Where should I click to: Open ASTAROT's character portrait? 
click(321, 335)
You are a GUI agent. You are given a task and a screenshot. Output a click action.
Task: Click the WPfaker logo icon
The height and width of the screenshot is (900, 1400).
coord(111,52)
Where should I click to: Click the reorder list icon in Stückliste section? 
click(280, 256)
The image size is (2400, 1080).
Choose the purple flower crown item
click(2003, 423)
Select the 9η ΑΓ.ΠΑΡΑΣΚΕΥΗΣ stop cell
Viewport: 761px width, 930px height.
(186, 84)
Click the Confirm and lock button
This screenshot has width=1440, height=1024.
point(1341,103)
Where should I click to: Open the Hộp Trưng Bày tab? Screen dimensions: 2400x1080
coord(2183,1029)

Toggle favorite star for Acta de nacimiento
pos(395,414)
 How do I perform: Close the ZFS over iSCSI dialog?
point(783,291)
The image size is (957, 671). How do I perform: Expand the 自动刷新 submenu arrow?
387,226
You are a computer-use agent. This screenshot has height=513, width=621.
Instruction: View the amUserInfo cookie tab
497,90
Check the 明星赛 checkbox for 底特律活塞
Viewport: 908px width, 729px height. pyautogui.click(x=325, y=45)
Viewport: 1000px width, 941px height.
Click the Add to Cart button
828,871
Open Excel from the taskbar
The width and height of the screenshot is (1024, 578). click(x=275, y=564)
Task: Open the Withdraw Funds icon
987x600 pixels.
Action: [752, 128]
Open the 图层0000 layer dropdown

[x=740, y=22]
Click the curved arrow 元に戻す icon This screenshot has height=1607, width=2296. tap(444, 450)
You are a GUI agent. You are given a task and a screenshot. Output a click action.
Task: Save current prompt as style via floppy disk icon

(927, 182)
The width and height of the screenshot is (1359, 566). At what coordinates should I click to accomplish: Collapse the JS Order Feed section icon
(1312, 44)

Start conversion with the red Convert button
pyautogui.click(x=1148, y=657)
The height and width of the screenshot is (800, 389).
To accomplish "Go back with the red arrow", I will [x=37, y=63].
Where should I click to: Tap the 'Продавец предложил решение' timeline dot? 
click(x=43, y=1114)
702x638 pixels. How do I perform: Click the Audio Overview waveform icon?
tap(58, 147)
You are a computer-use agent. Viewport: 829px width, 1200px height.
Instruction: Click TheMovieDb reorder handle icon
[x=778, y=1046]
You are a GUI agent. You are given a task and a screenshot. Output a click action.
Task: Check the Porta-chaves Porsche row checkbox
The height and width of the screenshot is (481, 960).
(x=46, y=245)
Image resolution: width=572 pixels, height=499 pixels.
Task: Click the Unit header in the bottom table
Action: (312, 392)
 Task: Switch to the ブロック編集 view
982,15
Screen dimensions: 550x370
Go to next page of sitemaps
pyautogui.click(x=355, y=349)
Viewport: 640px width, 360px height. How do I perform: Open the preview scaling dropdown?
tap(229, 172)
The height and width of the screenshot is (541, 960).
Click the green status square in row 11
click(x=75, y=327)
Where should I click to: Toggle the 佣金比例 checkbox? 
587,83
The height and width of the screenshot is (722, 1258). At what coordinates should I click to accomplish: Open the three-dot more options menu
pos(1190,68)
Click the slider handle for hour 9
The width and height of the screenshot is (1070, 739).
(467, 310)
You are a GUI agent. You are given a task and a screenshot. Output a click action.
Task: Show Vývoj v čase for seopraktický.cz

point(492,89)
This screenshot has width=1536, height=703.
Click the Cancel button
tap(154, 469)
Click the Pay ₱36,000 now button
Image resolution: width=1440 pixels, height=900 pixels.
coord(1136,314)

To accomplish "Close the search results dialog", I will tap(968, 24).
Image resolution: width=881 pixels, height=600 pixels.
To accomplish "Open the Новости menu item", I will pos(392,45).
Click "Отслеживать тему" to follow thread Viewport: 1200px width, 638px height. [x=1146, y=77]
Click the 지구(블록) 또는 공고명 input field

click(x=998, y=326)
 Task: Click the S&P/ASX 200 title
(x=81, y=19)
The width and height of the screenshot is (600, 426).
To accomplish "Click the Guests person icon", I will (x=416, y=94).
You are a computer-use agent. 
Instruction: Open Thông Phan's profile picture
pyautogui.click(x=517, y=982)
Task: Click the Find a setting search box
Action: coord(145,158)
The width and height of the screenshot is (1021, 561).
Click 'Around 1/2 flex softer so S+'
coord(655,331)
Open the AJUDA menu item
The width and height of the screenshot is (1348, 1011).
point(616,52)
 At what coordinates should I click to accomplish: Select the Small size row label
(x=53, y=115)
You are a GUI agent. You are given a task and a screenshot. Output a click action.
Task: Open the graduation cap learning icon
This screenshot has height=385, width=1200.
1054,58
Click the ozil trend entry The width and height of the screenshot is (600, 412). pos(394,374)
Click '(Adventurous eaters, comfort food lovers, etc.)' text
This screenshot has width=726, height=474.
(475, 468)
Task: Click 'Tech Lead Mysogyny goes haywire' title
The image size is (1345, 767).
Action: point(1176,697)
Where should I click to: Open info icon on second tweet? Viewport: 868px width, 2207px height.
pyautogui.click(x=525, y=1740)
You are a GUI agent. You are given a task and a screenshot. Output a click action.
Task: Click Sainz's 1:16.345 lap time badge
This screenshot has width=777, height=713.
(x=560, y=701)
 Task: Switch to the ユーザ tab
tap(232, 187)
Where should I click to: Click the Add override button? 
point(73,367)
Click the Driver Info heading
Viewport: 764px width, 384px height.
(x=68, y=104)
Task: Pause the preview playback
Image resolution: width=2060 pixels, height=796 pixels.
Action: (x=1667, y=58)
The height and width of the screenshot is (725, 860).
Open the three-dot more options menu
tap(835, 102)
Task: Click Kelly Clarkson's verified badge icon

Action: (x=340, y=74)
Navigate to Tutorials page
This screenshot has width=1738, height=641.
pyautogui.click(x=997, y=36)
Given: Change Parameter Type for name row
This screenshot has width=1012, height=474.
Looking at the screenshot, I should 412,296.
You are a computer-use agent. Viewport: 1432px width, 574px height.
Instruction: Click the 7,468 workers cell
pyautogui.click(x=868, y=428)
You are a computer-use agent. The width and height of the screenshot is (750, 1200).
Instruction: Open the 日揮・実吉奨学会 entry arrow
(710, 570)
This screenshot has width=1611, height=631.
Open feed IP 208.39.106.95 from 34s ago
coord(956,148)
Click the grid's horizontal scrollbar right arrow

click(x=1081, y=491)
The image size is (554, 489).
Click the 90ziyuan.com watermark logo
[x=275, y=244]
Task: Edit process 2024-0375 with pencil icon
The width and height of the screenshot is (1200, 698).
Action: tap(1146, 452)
-=-=-=-=-
From the material above, please return each line containing "will".

### [EXPECTED ANSWER]
To accomplish "Go back with the red arrow", I will [x=37, y=63].
To accomplish "Close the search results dialog", I will tap(968, 24).
To accomplish "Open the Новости menu item", I will pos(392,45).
To accomplish "Click the Guests person icon", I will (x=416, y=94).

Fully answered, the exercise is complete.